Zenderlioğlu, kaçırılan kamu görevlilerinin ailelerine teslim edilmesinin barışa, kardeşliğe duyulan özlem umutlarını yeniden güçlendirdiğini belirtti.
Süreci önemsediklerini, sürecin akamete uğramaması için bütün tarafların titizlikle çalıştığını kaydeden Zenderlioğlu, ’’Birileri çıkabilir, akamete uğratabilir. Yol kazasına uğrayabilir. Ama şartlar ne olursa olsun bu sürecin barışla taçlanması hepimizin arzusudur’’ dedi.
Sevinçlerin paylaşılarak çoğalacağını aktaran Zenderlioğlu, 8 kamu görevlisinin serbest bırakılmasının tarihi bir gün olduğunu, her yönüyle önemsediklerini bildirdi.
Kandil ve Avrupa’dan getirilecek mektuplar konusuna da değinen Zenderlioğlu, ’’Bizim görevimiz bu insanları sadece alıp getirmekti. Orada görevli başka arkadaşlarımız var. Bu arkadaşlarımız o alanla ilgileniyor. Eminim ki gönderilen sorular ne ise, kısa bir dönem içinde cevap alır. Çünkü Nevruz’a kadar İmralı’ya ulaştırmaları gerekiyor’’ diye konuştu.

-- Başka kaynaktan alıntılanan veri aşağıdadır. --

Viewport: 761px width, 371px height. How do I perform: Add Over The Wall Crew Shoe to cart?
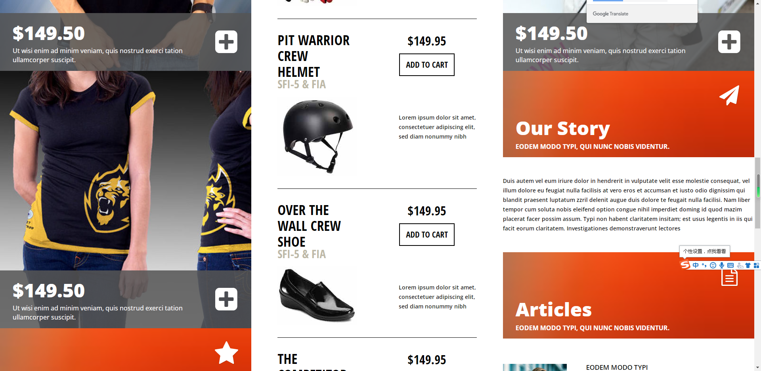coord(427,234)
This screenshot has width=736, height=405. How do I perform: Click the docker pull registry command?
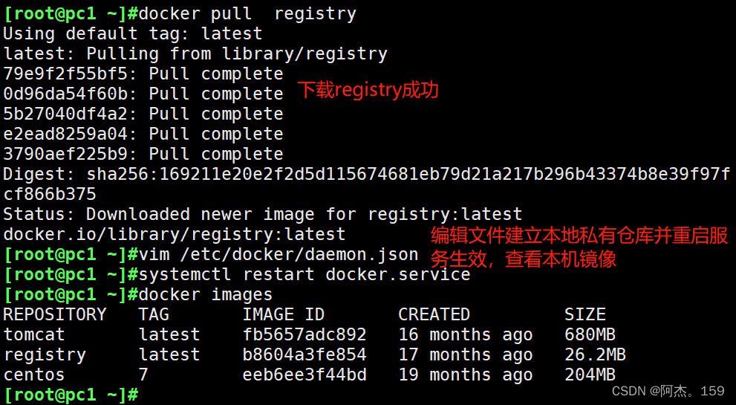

İmralı’ya bir heyetin gitmesinin zaruri, sürecin sağlıklı yürümesi için bir ihtiyaç olduğunu dile getiren Zenderlioğlu, konuşmasını şöyle sürdürdü:
’’Bu saatte, şu saatte gidecek diye bir planlama içerisinde değiliz. Bu planlamayı yapan sorumlu arkadaşlarımız var. Mutlaka bu planlama, biliyorsunuz Hükümet kanalıyla, yani hükümetle paylaşmak zorunluluğu vardır. Çünkü onlar günü belirleyecekler. Sorumluluk onlardadır. Ama öneri de bizdendir. En büyük umudum Nevruz öncesi detaylı olarak sonuçlanması. Çünkü Nevruz’da bazı beklentilerin olabileceği varsayımları çok güçleniyor. İnşallah Nevruz’u tam bir Nevruz gibi kutlamış oluruz.’’
-Videolu mesaj-
Heyette yer alan BDP Hakkari Milletvekili Adil Kurt, insani bir görev için Irak’a gittiklerini, kamu görevlilerini aileleri ile buluşturdukları için vicdanen rahat olduklarını söyledi.
Kurt, şunları kaydetti:
’’Ne giderken ne de geldikten sonra bu teslim almayı, bir karşılık koyarak yaptık. Hükümetle böyle bir görüşmemiz söz konusu olmamıştır. Kaldı ki bu kamu görevlilerini bize teslim edenler de o yönde açıklama yaptı. Bu konuda hükümetle karşılıklı olarak bir pazarlık hiçbir şekilde söz konusu olmamıştır. Bundan sonraki süreçte neler olup bitecek tabii ki kamuoyunun sağduyusu belirleyici olacaktır, yön verecektir.’’
Yaşanan gelişmelerin Kürt sorununun demokratik ve barışçıl yöntemlerle çözümü konusunda bir adım olduğunu dile getiren Kurt, çözüme dönük kapının biraz daha aralandığını vurguladı.
Kurt, bu süreçte çok fazla spekülasyon üretme ihtimalinin bulunduğunu bildirerek, herkesin duyarlı olması gerektiğini ifade etti.